Наша обычная картина Советского Союза и его истории — строго политическая и экономическая. Мы проследим за многими битвами за лидерскую власть и взлеты и падения советской экономики. Мы описываем возвышение Сталина и последовавшие за ним битвы за партийное господство, и мы наблюдаем, как Михаил Горбачев признает гласность (политическую открытость) и перестройку (реструктуризацию экономики). И мы надеемся, что наши принципиально разные ценности в этих сферах могут все больше влиять на Советы — точно так же, как Советский Союз считает, что его собственные ценности уже давно влияют на мир.
Но помимо политики и национальной экономики, другая Америка уже около века производит глубокое впечатление на россиян. Это технологично Америка — разработчик самой творческой и плодотворной системы производства, которую когда-либо знал мир. Хотя идея Америки как моральной силы никогда не угасала, многие иностранцы мыслят в основном в терминах изобретательной, производительной Америки. Посмотрите на тысячи гостей из-за рубежа, которые направлялись на автомобильные заводы Детройта в 1920-х годах, на гидроэлектростанции Администрации долины Теннесси в 1930-х годах и в Силиконовую долину в 1980-х годах. Справедливым испытанием того, где находится наш величайший национальный престиж, было бы спросить Михаила Горбачева, что он предпочел бы: две недели в колыбели Свободы https://versia.ru/osnovy-sovetskoj-industrializacii-zalozhili-zaokeanskie-gastarbajtery или три дня в Силиконовой долине.

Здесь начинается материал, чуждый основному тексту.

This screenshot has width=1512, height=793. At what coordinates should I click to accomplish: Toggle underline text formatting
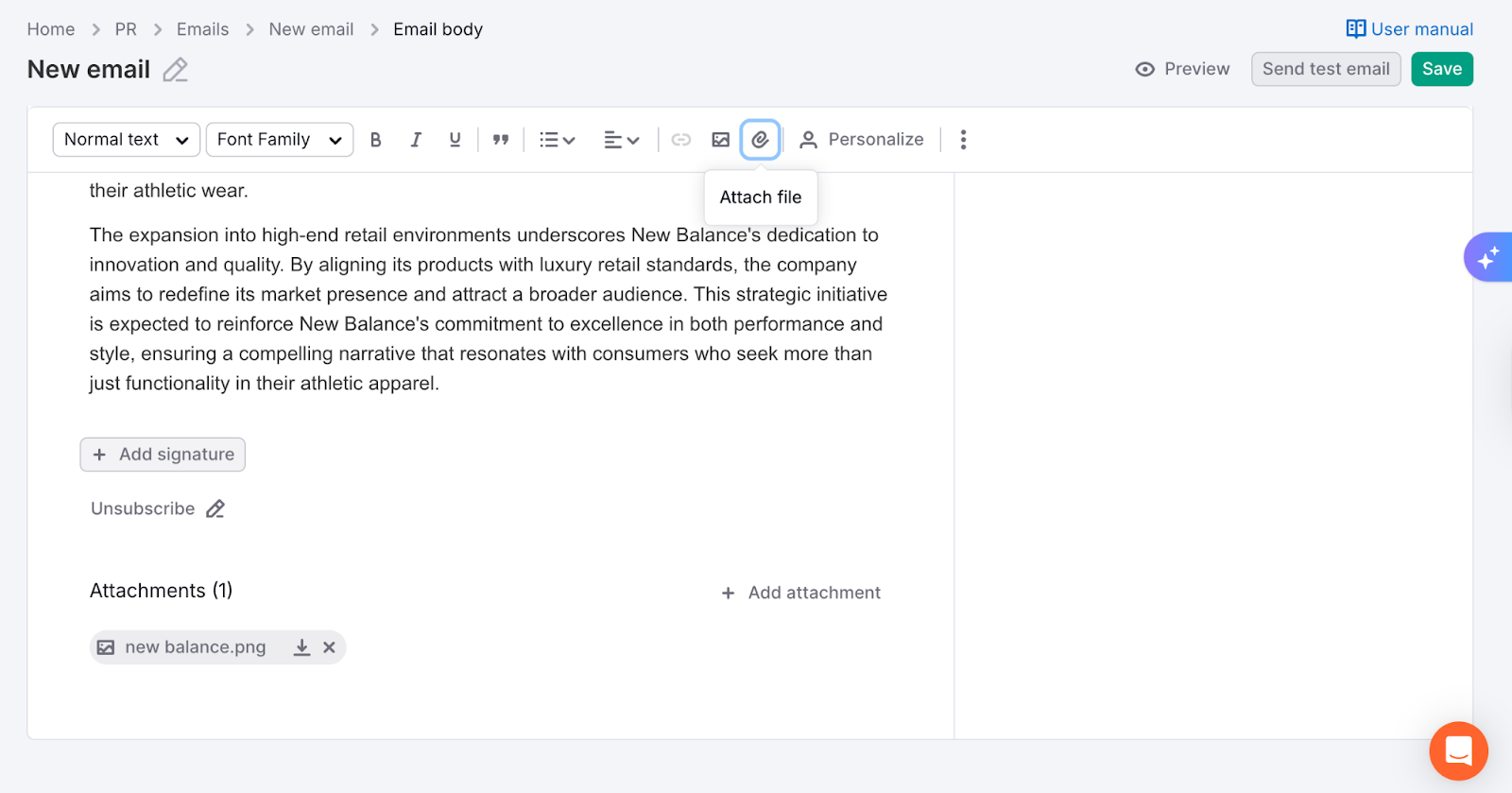(x=455, y=140)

В. И. Ленин, Лев Троцкий и Иосиф Сталин сделали выбор в пользу технологической Америки. Одна из важных и почти забытых глав современной истории касается яростной решимости большевиков между двумя мировыми войнами перенять промышленное наследие Соединенных Штатов: воссоздать сталелитейные заводы в Гэри, штат Индиана, за Уралом; дублировать завод Форда в Ривер-Руж в Нижнем Новгороде;возвести копию великой плотины и генераторы Muscle Shoals, штат Алабама, на водопадах Днепра — все с использованием американских методов и американских инженеров, планировщиков и менеджеров. Немногие американцы сегодня могут идентифицировать Фредерика У. Тейлор, отец научного менеджмента, но он, Генри Форд и другие современные американские промышленники и инженеры оказали глубокое и постоянное влияние на советскую историю. Для большевиков в 1920-х годах фордизм плюс тейлоризм равнялись американизму. И американизм, в этом смысле, имел решающее значение для успеха коммунистического государства.
Михаил Горбачев может знать об этой главе советско-американских отношений; советская пресса и историки публично забыли об этом. Но в любом случае Горбачев, похоже, решил повторить это. Перестройка без американского технического и управленческого вклада он, вероятно, не более мыслим, чем социалистическое будущее без фордизма и тейлоризма для Ленина. Точно так же многие американцы не знают об одном из самых замечательных эпизодов передачи технологий в истории. Американские инженеры, архитекторы и промышленники, которые помогли построить производственную базу коммунистической России, замели запись под ковром. Их преемники, такие как Ленин, похоже, готовы сделать это снова и снова.
В 1920—х годах сливки американских фирм, занимающихся автомобилями, электричеством и управлением рабочими местами, стремились продать свое современное состояние — плюс-минус несколько лет — “красным”, несмотря на мощные антикоммунистические голоса справа. Советы были готовы покупать, несмотря на их отвращение к капитализму. (Они различали, как многие американцы не могут даже сегодня, между формирующими историю средствами производства Америки и нашей экономической надстройкой свободного предпринимательства.) Соединенные Штаты никогда не пользовались большим уважением во всем мире — или завистью — чем после Первой мировой войны. Советы верили, что американская система производства может консолидировать большевистскую революцию.